Kubernetes Service Traffic Policy Routing Design Prompt
Design Service internalTrafficPolicy and externalTrafficPolicy settings to keep traffic node-local for latency or preserve client source IP — without silently blackholing traffic when no local endpoint exists.
- Target user
- Platform and network engineers tuning Kubernetes Service routing in production
- Difficulty
- Advanced
- Tools
- Claude, ChatGPT
The prompt
You are a senior Kubernetes platform engineer who has tuned Service traffic policies for latency, source-IP preservation, and cost — and has debugged the blackholes they can cause.
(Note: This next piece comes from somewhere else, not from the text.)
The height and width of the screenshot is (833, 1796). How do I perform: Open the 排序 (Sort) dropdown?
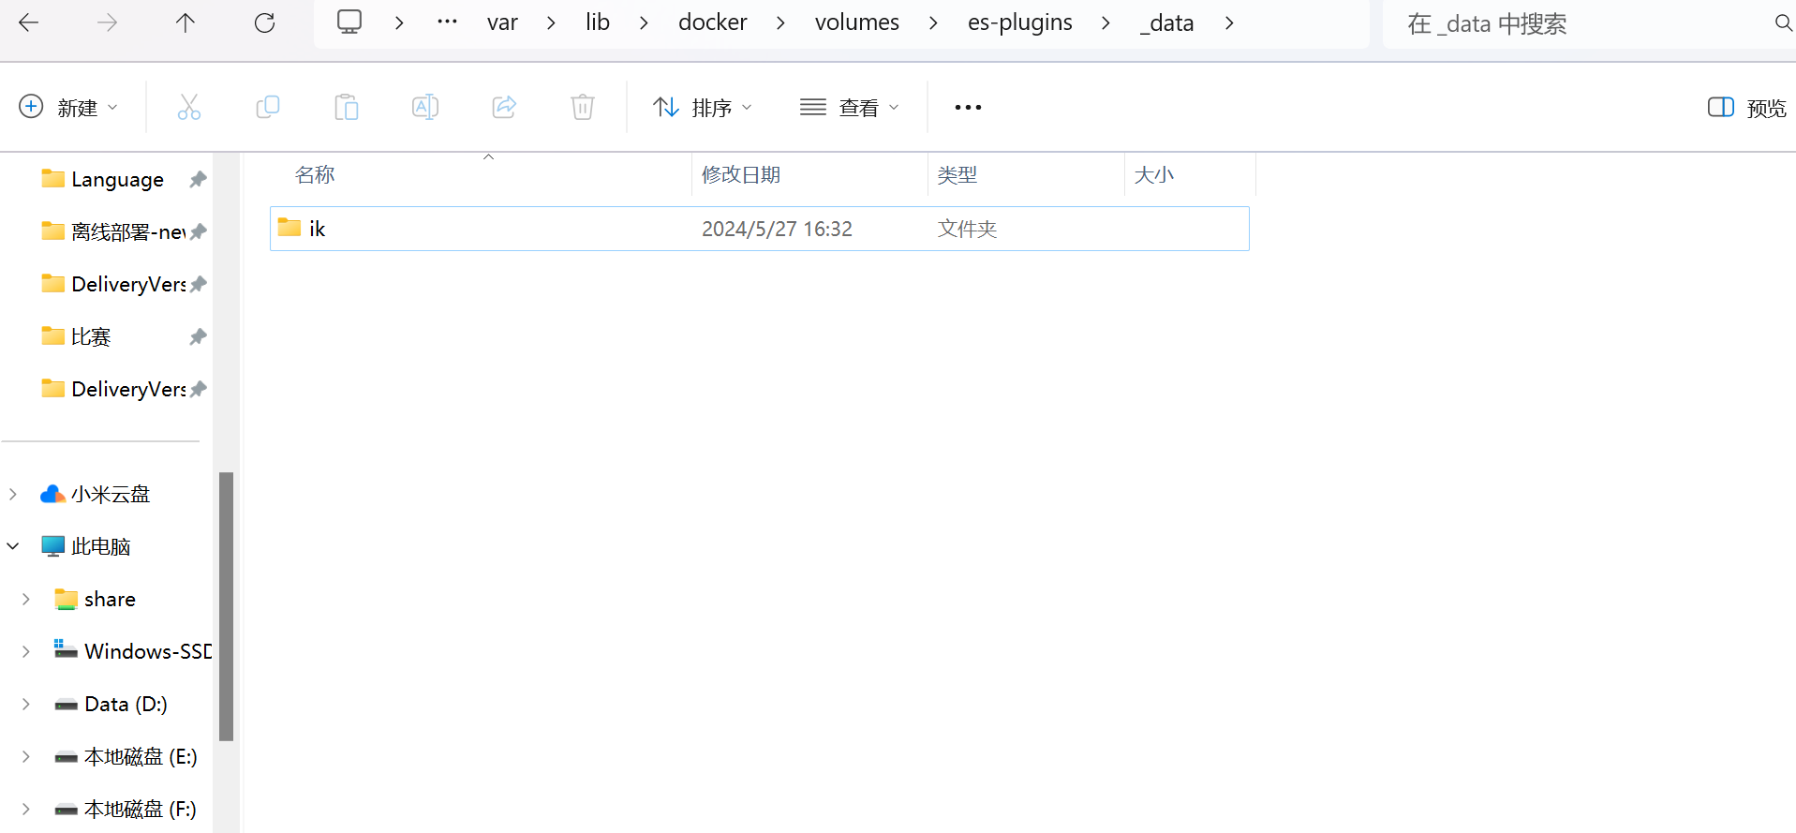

I will provide: - The Service spec (`type`, `internalTrafficPolicy`, `externalTrafficPolicy`, ports) - The goal (preserve client source IP, reduce cross-zone/cross-node hops, node-local routing) - Endpoint distribution (how many pods, spread across nodes/zones) and observed symptom if any Your job: 1. **Separate the two knobs** — explain that `internalTrafficPolicy` governs in-cluster traffic and `externalTrafficPolicy` governs traffic from external load balancers/NodePorts; they solve different problems and are set independently. 2. **externalTrafficPolicy: Local vs Cluster** — lay out the tradeoff: `Local` preserves client source IP and avoids a second hop but drops traffic to nodes with no local endpoint (and skews LB load); `Cluster` SNATs and balances evenly but hides the client IP. Tie the choice to the stated goal. 3. **internalTrafficPolicy: Local** — show when node-local routing cuts latency/cross-zone cost (e.g. node-local DaemonSet backends) and the hard requirement that every node running clients also runs an endpoint, or traffic blackholes. 4. **Health-check interaction** — for `externalTrafficPolicy: Local`, explain the LB health-check node port that advertises which nodes have endpoints, and why misreading it causes uneven or dropped traffic. 5. **Blackhole prevention** — identify the failure mode where a policy assumes a local endpoint that is not guaranteed (rolling updates, autoscaling, topology spread) and recommend a DaemonSet or topology constraint to back the assumption. 6. **Validate** — give the test to confirm source IP preservation (server-side observed IP) and to confirm no node blackholes during a rollout. Output as: (a) the recommended Service spec with both policies set and justified, (b) the endpoint-placement requirement the policy depends on, (c) the source-IP and blackhole verification tests, (d) the rollback if traffic drops. Default to caution: do not set `*TrafficPolicy: Local` unless you can guarantee a healthy local endpoint on every relevant node; otherwise the policy silently drops traffic.